__Exercise aim__
Only the final stretch of the data is wanted: reproduce the line containing "Expand the Coordinate system tree node" and each line after it, exactly.

----------------

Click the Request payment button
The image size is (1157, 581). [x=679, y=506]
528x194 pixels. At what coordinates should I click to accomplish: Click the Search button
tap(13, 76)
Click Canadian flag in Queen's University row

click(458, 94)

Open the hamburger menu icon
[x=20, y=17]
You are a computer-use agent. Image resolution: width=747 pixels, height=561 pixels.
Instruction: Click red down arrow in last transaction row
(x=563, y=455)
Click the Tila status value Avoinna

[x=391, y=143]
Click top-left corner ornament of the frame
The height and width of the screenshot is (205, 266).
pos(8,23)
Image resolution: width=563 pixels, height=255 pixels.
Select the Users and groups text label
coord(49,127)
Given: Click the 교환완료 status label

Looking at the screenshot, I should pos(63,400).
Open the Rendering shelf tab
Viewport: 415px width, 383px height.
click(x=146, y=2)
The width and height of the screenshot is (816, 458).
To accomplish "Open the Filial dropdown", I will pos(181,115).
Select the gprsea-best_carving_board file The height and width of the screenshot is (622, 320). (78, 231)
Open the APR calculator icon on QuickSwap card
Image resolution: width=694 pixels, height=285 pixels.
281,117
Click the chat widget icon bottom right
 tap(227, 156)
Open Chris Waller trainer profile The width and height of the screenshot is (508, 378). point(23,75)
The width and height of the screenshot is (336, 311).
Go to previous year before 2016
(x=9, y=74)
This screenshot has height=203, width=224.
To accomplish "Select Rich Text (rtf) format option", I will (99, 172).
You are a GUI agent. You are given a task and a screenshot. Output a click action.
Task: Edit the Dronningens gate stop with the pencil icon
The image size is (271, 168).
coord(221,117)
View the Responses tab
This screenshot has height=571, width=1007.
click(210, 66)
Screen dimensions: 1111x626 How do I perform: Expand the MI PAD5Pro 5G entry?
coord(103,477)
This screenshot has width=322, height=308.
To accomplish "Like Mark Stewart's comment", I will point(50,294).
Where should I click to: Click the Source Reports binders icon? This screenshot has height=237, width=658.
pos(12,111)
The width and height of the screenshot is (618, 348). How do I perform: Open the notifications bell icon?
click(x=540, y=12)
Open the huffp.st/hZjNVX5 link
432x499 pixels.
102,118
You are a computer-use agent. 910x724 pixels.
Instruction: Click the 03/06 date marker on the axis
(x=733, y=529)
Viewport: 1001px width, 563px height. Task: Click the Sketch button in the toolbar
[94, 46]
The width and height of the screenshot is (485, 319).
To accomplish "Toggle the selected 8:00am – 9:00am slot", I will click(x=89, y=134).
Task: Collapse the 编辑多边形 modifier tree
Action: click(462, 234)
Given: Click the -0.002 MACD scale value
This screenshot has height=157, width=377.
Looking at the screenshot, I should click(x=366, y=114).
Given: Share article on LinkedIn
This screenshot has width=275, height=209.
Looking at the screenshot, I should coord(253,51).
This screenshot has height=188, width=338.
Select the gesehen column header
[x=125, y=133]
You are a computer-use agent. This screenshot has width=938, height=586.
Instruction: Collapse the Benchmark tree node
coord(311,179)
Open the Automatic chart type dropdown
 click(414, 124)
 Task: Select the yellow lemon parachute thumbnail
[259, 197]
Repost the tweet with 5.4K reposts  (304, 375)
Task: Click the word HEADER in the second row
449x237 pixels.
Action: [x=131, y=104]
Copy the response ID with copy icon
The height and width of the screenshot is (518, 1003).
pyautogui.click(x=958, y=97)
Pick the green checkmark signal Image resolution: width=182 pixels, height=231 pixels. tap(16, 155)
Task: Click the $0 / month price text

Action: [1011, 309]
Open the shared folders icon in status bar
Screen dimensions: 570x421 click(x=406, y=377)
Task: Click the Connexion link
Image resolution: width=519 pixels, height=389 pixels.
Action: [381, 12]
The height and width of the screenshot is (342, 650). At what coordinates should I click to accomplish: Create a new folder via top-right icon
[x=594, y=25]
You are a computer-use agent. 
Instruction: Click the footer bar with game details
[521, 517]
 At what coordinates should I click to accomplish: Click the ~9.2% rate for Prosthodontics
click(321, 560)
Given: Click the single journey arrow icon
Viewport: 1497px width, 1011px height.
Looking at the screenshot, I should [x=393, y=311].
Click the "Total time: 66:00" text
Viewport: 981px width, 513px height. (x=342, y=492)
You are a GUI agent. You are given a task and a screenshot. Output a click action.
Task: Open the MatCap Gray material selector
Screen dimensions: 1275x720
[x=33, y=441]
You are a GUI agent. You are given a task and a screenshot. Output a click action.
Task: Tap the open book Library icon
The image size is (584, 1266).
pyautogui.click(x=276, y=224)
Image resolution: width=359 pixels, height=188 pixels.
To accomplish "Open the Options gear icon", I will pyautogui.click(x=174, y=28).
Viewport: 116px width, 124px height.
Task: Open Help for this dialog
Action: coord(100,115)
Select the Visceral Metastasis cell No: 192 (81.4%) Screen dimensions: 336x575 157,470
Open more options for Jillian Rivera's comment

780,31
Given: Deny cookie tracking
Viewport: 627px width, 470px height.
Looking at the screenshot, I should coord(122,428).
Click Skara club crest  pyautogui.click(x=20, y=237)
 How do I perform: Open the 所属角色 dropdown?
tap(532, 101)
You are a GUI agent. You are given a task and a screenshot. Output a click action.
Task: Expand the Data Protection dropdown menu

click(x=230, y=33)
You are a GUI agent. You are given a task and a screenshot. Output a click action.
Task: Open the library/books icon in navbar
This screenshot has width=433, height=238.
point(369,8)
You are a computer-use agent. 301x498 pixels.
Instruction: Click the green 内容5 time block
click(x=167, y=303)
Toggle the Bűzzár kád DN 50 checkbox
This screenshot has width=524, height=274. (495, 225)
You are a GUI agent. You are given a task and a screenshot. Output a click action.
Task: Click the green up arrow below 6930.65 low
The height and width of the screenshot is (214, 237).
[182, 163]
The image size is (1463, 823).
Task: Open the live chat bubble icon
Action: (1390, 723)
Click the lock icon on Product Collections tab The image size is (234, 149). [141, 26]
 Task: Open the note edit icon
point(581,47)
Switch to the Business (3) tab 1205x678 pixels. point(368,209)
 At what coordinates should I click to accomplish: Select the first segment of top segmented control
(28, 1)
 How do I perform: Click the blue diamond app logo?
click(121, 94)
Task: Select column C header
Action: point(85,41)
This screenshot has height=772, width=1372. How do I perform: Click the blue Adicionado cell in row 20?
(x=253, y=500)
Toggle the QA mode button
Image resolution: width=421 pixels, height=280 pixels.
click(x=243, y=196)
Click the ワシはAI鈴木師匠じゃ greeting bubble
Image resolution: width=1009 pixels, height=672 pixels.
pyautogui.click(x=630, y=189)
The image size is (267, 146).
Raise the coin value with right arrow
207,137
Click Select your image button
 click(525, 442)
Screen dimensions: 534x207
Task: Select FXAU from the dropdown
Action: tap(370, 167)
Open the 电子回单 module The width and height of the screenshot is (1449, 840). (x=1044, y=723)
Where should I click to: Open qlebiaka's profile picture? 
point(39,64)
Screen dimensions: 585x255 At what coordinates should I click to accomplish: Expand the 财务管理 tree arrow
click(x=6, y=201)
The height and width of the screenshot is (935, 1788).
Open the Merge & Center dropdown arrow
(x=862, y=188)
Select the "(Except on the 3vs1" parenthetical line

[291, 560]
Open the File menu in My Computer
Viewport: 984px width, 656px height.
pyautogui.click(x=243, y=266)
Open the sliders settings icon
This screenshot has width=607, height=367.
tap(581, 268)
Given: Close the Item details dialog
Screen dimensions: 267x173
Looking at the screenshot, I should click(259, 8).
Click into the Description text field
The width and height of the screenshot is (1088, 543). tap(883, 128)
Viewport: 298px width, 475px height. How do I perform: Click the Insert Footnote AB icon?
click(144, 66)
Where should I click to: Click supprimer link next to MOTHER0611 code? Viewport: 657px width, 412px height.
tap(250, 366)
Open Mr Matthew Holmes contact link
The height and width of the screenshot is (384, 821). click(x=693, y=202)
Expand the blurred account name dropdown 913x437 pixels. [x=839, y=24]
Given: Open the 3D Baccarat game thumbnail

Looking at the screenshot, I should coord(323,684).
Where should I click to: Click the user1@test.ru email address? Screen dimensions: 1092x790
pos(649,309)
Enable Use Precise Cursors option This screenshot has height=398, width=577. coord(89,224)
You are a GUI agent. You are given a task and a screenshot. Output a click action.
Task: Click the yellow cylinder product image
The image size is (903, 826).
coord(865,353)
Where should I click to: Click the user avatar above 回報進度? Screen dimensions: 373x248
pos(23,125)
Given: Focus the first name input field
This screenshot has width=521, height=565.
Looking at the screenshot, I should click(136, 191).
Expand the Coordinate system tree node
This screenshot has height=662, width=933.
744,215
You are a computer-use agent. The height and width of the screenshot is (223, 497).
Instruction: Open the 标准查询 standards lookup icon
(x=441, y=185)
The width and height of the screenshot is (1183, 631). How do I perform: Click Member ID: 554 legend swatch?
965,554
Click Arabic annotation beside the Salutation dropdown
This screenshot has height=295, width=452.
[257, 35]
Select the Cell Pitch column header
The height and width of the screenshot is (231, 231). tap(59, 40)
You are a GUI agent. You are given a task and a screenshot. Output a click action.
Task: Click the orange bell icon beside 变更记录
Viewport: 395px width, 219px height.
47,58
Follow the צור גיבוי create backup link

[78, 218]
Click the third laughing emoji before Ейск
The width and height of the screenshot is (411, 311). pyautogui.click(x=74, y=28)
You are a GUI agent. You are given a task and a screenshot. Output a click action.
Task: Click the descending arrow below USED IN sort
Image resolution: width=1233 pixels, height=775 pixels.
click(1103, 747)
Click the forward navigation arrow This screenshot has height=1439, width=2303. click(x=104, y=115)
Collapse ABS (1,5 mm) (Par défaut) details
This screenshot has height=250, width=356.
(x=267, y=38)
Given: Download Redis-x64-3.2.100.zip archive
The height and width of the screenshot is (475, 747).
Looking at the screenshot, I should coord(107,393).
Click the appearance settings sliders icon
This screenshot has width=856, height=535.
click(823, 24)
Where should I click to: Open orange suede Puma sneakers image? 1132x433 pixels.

----------------

__Answer box__
Expand the Coordinate system tree node
This screenshot has height=662, width=933.
744,215
You are a computer-use agent. The height and width of the screenshot is (223, 497).
Instruction: Open the 标准查询 standards lookup icon
(x=441, y=185)
The width and height of the screenshot is (1183, 631). How do I perform: Click Member ID: 554 legend swatch?
965,554
Click Arabic annotation beside the Salutation dropdown
This screenshot has height=295, width=452.
[257, 35]
Select the Cell Pitch column header
The height and width of the screenshot is (231, 231). tap(59, 40)
You are a GUI agent. You are given a task and a screenshot. Output a click action.
Task: Click the orange bell icon beside 变更记录
Viewport: 395px width, 219px height.
47,58
Follow the צור גיבוי create backup link

[78, 218]
Click the third laughing emoji before Ейск
The width and height of the screenshot is (411, 311). pyautogui.click(x=74, y=28)
You are a GUI agent. You are given a task and a screenshot. Output a click action.
Task: Click the descending arrow below USED IN sort
Image resolution: width=1233 pixels, height=775 pixels.
click(1103, 747)
Click the forward navigation arrow This screenshot has height=1439, width=2303. click(x=104, y=115)
Collapse ABS (1,5 mm) (Par défaut) details
This screenshot has height=250, width=356.
(x=267, y=38)
Given: Download Redis-x64-3.2.100.zip archive
The height and width of the screenshot is (475, 747).
Looking at the screenshot, I should coord(107,393).
Click the appearance settings sliders icon
This screenshot has width=856, height=535.
click(823, 24)
Where should I click to: Open orange suede Puma sneakers image? 1132x433 pixels.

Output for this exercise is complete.